━━ Textauszug

Ein sogenannter "Unfallschock" kann nur in besonders gelagerten Fällen und bei einer gravierenden psychischen Ausnahmesituation das Unterlassen eines pflichtgemäßen Verhaltens entschuldigen. Einem dispositionsfähig gebliebenen Unfallsbeteiligten ist trotz eines sogenannten Unfallschocks (manchmal auch als "Unfallschreck" zitiert) in Verbindung mit einer begreiflichen affektiven Erschütterung pflichtgemäßes Verhalten zumutbar, zumal von einem Kraftfahrer, welcher die Risken einer Teilnahme am Straßenverkehr auf sich nimmt, ein solches Maß an Charakter- und Willensstärke zu verlangen ist, daß er den Schock (Schreck) über den Unfall und die etwa drohenden Folgen zu überwinden vermag. Auch ein die Zurechnungsfähigkeit erheblich mindenderer Schockzustand, der aber die Zurechnungsfähigkeit nicht ausschließt, stellt keinen Strafausschließungsgrund im Sinne des § 3 Abs 1 VStG dar. Nach den Erkenntnissen der ärztlichen Wissenschaft kommt ein die Zurechnungsfähigkeit beeinträchtigender, seelischer Ausnahmezustand infolge eines Verkehrsunfalles infolge Furcht, Bestürzung, Schrecken oder durch den Unfall ausgelöste Verwirrung nur selten vor und erreicht auch selten eines solche Stärke, daß eine die Willensfreiheit ausschließende Bewußtseinstörung eintritt, meist nur bei Vorliegen einer schon vorher bestandenen durch andere Umstände, als das Unfallsgeschehen begründeten Bereitschaft zu Erregungszuständen (Primitivreaktionen), die allerdings durch Alkoholgenuß gesteigert werden können.

━━━━
━━ Gegebene Daten

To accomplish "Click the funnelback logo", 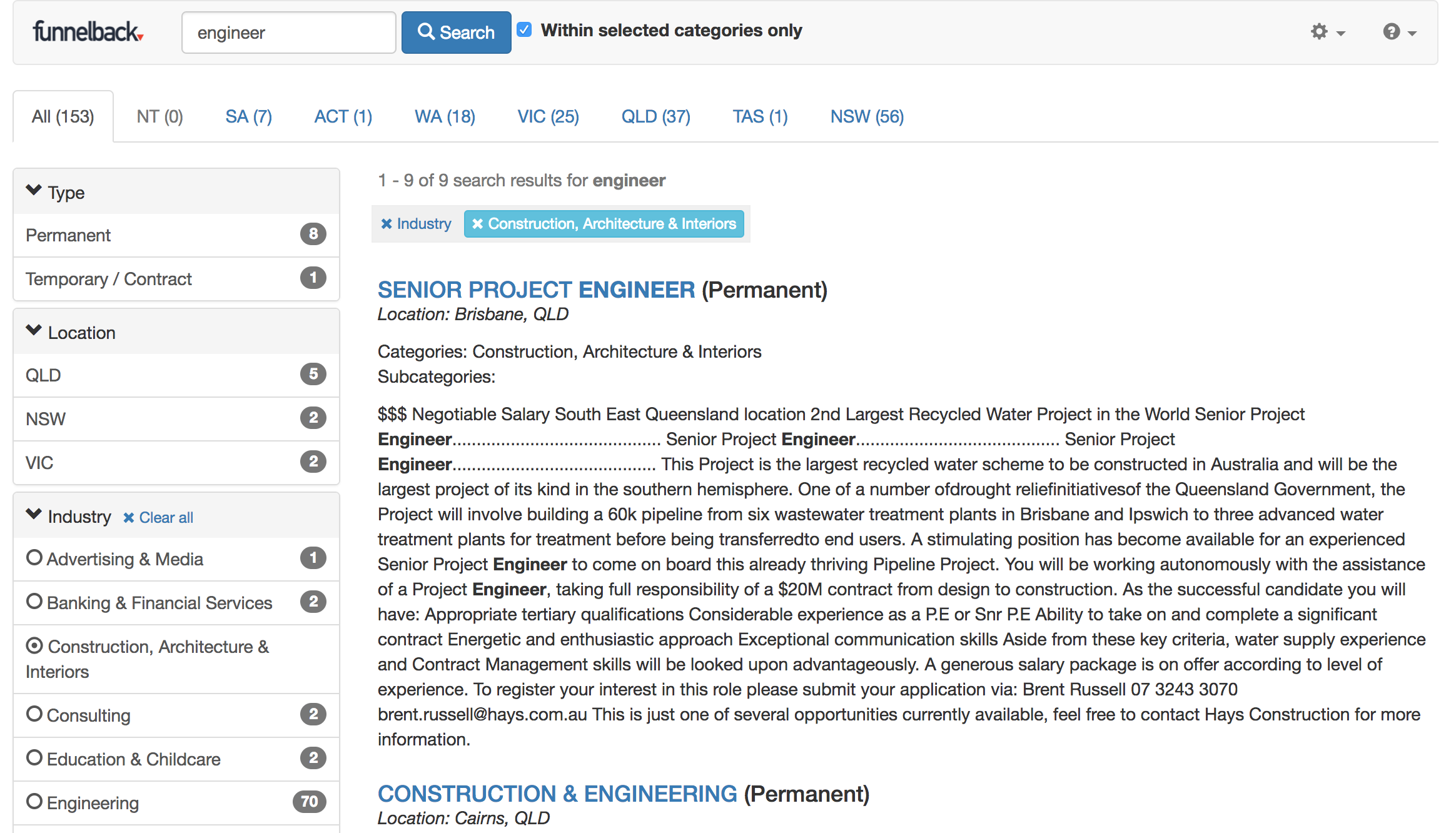I will 88,32.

━━━━

▸ Was zu tun ist:
1 - Erklären Sie in ein bis drei Sätzen, warum laut dem Text über den Unfallschock einem Kraftfahrer trotz eines Unfallschocks pflichtgemäßes Verhalten zumutbar ist.
2 - Entscheiden Sie für jede Aussage, ob sie mit dem Text über den Unfallschock übereinstimmt, und belegen Sie Ihre Antwort mit einem wörtlichen Zitat.
(a) Ein Schockzustand, der die Zurechnungsfähigkeit erheblich mindert, aber nicht ausschließt, ist kein Strafausschließungsgrund.
(b) Nach ärztlicher Erkenntnis tritt ein seelischer Ausnahmezustand infolge eines Verkehrsunfalls häufig auf.
(c) Alkoholgenuss kann die Bereitschaft zu Erregungszuständen steigern.
3 - Führen Sie den Text über den Unfallschock im Anschluss an seinen letzten Satz weiter.
Die Auflistung hat mit dem Textauszug nichts zu tun.

▸ Lösungen der Aufgaben:
1 - Ein Kraftfahrer nimmt die Risken einer Teilnahme am Straßenverkehr auf sich. Deshalb ist von ihm ein solches Maß an Charakter- und Willensstärke zu verlangen, dass er den Schock über den Unfall und die etwa drohenden Folgen überwinden kann.

2 -
(a) Ja: „stellt keinen Strafausschließungsgrund im Sinne des § 3 Abs 1 VStG dar“
(b) Nein: „nur selten vor“
(c) Ja: „die allerdings durch Alkoholgenuß gesteigert werden können“

3 -
Verhaltensweisen hingegen, die ein zielgerichtetes und planvolles Handeln erkennen lassen, sind in der Regel mit einer Panik- und Schrecksituation nicht vereinbar. Ein zielstrebiges Verhalten unmittelbar nach einem Verkehrsunfall spricht gegen einen solchen psychischen Ausnahmezustand. Überdies entspricht es medizinischer Erfahrung, daß ein die Zurechnungsfähigkeit beeinträchtigender Ausnahmezustand meist schnell abklingt. Der in der ersten chaotischen Verfassung Betroffene ist nach einiger Zeit imstande, sich so weit zu fangen, daß er ganz gleich wie, an der Unfallstelle seinen Verpflichtungen nachzukommen vermag. Nach etwas mehr als einer Stunde, solange dauerte die Amtshandlung vor Ort zumindest, kann nach einem Unfall ein Unfallschock nicht mehr vorliegen.  Liegen im konkreten Fall keine gesicherten und auf eine Zurechnungsunfähigkeit hindeutende Sachverhaltselemente vor, so daß sich zur Lösung der Frage, ob sich der Berufungswerber auf eine mangelende Dispositionsfähigkeit zu berufen vermag, so ist die Beiziehung eines medizinischen Sachverständigen entbehrlich.